WHAT THIS TASK INVOLVES » Count the lines in the entries below that mention the string "right", then write that number by itself.

INFORMATION PROVIDED »
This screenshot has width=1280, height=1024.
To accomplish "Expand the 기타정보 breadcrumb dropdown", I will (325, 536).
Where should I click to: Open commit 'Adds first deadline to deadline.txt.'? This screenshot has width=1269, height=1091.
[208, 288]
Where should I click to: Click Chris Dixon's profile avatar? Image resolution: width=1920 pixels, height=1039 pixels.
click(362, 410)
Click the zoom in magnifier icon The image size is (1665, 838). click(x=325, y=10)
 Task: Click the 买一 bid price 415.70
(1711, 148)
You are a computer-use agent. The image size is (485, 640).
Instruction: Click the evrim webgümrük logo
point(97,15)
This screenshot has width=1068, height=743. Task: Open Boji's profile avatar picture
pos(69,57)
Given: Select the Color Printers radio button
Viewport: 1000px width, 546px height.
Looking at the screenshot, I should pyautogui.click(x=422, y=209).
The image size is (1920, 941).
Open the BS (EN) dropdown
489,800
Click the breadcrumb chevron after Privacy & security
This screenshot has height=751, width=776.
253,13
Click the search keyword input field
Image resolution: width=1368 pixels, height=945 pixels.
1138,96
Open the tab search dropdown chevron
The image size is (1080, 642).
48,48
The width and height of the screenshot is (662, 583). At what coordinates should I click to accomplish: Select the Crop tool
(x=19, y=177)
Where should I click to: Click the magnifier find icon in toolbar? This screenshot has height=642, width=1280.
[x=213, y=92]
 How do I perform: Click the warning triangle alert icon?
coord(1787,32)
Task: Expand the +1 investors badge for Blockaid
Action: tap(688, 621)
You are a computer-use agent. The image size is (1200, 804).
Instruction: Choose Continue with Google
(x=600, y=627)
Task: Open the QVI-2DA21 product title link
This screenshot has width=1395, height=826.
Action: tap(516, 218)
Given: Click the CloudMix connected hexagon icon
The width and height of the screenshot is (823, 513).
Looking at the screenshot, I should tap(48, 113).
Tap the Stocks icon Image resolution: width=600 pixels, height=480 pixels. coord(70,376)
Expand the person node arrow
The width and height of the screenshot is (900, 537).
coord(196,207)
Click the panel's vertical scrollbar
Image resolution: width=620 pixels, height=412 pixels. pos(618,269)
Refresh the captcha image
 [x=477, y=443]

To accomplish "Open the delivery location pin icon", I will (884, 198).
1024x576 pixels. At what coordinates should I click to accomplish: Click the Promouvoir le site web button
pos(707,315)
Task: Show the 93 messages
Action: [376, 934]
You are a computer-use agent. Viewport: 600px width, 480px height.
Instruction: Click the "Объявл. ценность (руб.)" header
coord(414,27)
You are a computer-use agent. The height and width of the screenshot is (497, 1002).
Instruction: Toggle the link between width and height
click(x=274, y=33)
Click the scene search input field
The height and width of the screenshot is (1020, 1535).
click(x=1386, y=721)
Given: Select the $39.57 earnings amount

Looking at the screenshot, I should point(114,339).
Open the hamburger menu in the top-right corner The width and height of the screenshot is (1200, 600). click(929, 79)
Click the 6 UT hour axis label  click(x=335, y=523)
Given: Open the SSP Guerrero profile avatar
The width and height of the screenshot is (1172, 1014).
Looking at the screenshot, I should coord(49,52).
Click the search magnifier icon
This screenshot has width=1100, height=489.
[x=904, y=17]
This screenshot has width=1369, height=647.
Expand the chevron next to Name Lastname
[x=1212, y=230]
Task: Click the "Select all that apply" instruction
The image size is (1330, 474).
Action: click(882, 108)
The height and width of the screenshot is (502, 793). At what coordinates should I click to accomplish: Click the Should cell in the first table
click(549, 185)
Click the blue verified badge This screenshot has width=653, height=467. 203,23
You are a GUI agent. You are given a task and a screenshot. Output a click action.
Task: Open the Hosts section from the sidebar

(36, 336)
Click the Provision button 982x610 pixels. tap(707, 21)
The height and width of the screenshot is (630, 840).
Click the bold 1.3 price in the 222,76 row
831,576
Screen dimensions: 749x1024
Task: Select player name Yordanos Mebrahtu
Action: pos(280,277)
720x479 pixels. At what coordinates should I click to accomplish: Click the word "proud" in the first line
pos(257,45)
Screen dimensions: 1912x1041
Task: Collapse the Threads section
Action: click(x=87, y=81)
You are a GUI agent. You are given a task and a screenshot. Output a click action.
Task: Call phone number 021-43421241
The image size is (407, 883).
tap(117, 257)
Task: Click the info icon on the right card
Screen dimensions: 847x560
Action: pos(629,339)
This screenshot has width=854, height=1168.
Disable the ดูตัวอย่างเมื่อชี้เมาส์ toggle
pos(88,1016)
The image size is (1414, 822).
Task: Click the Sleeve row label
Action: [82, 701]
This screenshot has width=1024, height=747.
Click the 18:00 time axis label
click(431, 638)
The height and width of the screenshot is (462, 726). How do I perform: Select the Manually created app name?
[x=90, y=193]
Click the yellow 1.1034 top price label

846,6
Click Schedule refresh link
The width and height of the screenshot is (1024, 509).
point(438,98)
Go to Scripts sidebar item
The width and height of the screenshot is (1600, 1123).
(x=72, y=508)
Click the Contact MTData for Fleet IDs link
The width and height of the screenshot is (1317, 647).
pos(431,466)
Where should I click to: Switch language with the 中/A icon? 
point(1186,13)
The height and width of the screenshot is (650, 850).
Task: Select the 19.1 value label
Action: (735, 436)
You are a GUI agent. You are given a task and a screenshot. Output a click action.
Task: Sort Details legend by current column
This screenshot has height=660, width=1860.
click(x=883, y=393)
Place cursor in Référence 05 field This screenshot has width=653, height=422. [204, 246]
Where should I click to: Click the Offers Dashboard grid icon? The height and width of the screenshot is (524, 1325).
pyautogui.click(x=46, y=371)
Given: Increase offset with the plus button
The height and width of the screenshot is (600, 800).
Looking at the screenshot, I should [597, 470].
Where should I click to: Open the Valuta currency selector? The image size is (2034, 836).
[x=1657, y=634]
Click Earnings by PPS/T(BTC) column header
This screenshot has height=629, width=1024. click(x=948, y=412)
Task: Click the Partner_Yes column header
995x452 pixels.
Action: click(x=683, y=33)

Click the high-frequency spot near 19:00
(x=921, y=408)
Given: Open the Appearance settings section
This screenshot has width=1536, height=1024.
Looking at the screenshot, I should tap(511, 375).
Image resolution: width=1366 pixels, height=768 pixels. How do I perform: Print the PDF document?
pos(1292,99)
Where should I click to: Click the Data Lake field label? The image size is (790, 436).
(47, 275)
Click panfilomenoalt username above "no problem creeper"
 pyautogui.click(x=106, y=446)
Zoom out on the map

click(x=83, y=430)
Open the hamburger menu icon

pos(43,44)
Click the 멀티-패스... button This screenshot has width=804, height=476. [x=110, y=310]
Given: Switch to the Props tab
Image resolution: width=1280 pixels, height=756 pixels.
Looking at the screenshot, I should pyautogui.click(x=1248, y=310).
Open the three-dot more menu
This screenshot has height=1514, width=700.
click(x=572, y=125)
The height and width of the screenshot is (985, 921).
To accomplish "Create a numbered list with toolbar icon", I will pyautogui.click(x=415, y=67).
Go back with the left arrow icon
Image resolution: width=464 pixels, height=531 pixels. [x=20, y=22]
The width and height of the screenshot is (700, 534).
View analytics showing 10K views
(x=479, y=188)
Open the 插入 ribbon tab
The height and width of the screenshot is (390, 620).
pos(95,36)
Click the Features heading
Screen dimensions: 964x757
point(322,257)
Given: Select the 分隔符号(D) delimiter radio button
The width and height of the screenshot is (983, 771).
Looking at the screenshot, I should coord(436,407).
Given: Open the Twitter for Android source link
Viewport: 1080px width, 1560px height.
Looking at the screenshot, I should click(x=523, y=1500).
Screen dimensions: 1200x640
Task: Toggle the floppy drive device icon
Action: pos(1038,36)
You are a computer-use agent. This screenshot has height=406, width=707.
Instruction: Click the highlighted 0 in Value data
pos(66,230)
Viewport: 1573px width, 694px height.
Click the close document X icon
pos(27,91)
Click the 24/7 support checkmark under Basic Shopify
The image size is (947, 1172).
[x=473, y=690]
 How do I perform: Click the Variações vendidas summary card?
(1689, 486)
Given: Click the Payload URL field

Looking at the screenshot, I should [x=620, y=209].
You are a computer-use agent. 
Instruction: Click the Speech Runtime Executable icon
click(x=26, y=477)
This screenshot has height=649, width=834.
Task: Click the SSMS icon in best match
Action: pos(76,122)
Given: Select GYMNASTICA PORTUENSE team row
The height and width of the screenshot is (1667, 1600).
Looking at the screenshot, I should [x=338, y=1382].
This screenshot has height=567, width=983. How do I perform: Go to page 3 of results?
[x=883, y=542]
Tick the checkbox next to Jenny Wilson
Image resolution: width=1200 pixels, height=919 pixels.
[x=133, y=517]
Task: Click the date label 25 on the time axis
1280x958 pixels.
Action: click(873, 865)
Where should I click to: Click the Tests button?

RESULT OF THIS EXERCISE » 2